Nicht nur die Lichterketten und die Nutten sind in dieser Nacht im Rotlichtviertel falsch, auch einige Leuchttafeln, die man auf Brauereischilder geklebt hat, damit keine Werbung möglich ist.

Der SWR hat nachgebessert, die Szene verdichtet, damit Stuttgart verruchter wird. Selbst die überquellenden Mülleimer, so erzählt man sich unter den Zaungästen, seien auch ein Werk der „Tatort“-Macher, die in dieser Nacht das andere Stuttgart zeigen wollen, nicht die Stadt der Kehrwoche.

Die Damen, die sonst hier auf Kundschaft warten, haben sich in die Nebenstraßen verzogen.
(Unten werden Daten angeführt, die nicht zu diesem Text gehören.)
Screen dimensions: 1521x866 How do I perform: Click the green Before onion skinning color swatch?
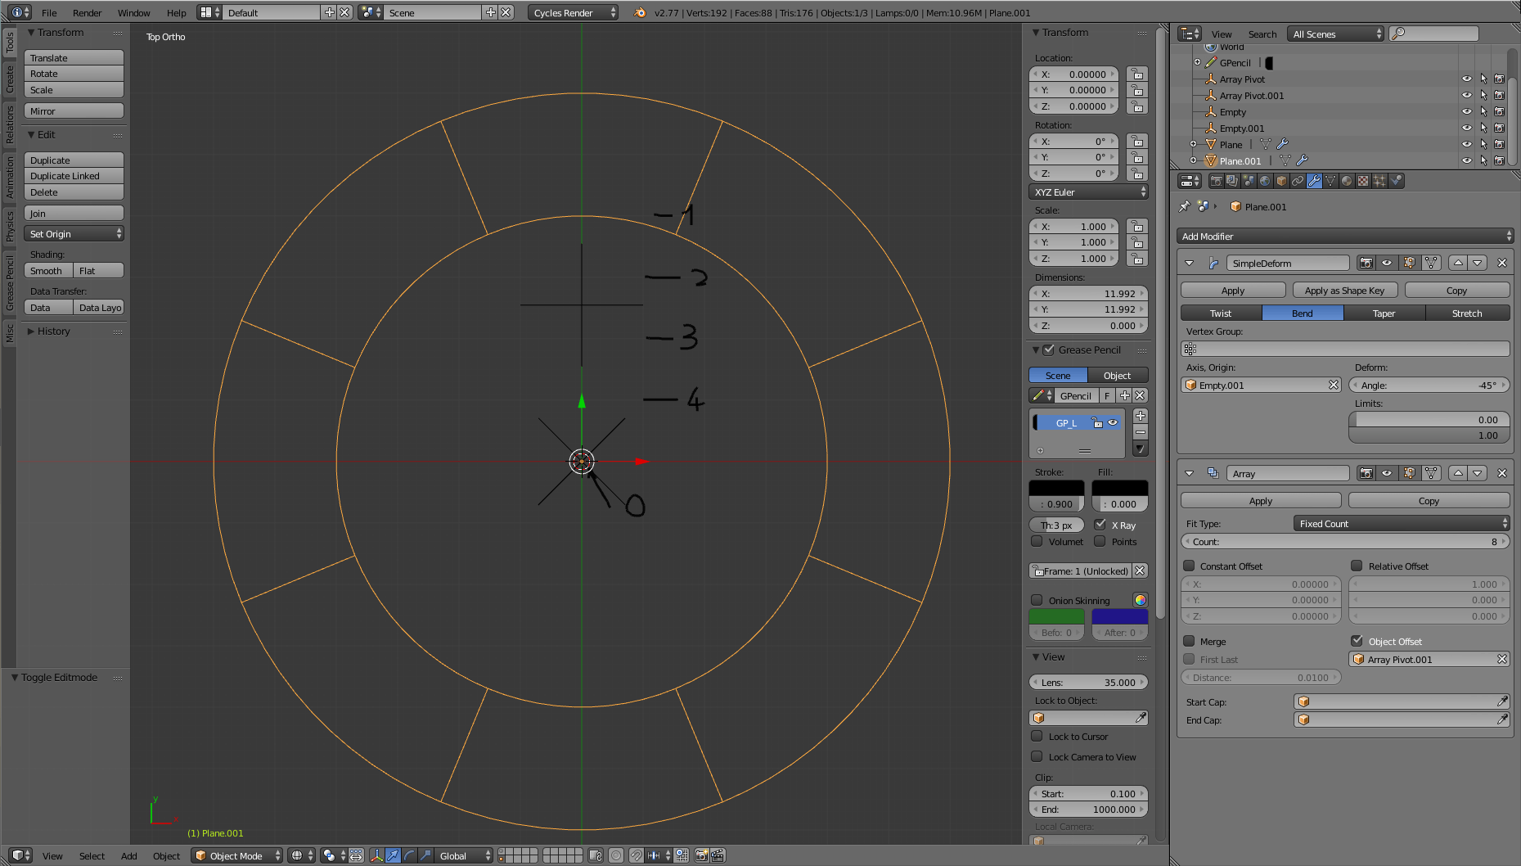click(1056, 616)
Wer an ihnen vorbeikommt, hört ein „Schatzi, wie wär’s?“, das – vielleicht täuscht es auch – nicht sehr freundlich klingt. Seit die Straßensperren den Freiersuchverkehr ausschließen, gehen die Geschäfte schlechter, klagen sie. Und jetzt haben auch noch die Fernsehleute die restlichen Freier vertrieben.

Echte Nutten beklagen verloren gegangene Kohle

Alle natürlich nicht. Plötzlich kommt ein älterer Herr aus einem Puff, während die Kamera läuft. „Ein guter Statist“, vermutet einer. Irritiert schaut der Alte zu den Scheinwerfern, die wohl noch nicht da waren, als er das Lusthaus betreten hatte.

An der Katharinenstraße steht SWR-Bus an SWR-Bus, Wohnmobil an Wohnmobil. Für den „Tatort“ fallen viele Parkplätze weg. Fernsehmacher mögen beklagt haben, dass die Stadt bei Drehgenehmigungen streng geworden ist – in dieser Nacht ist im Leonhardsviertel nichts davon zu spüren.

Laut Drehbuch ermittelt Richy Müller als Kommissar Thorsten Lannert verdeckt. Er wird ins Gefängnis als Knacki eingeschleust, um ein Verbrechen aufzuklären. Die Ermittlungen führen ins Stuttgarter Rotlichtviertel. Auch direkt unter dem Atelier von Altstadtkünstler Jürgen Leippert, der in einem Eckhaus am Leonhardsplatz 22 malt, hat der SWR eine frühere Galerie, in die bald eine Bäckerei einziehen soll, zur rot leuchtenden Bar verwandelt.

So ist das, wenn ein „Tatort“ im Milieu gedreht wird. Alles kommt durcheinander. Echte Nutten beklagen verloren gegangene Kohle. Und echte Freier nehmen Reißaus.

Und in dieser Fernsehnacht darf sogar der Poller fallen, der Freier in ihren Autos fernhalten soll. Richy Müller fährt in seinem Porsche an Rotlichtbars vorbei, die noch röter als sonst leuchten.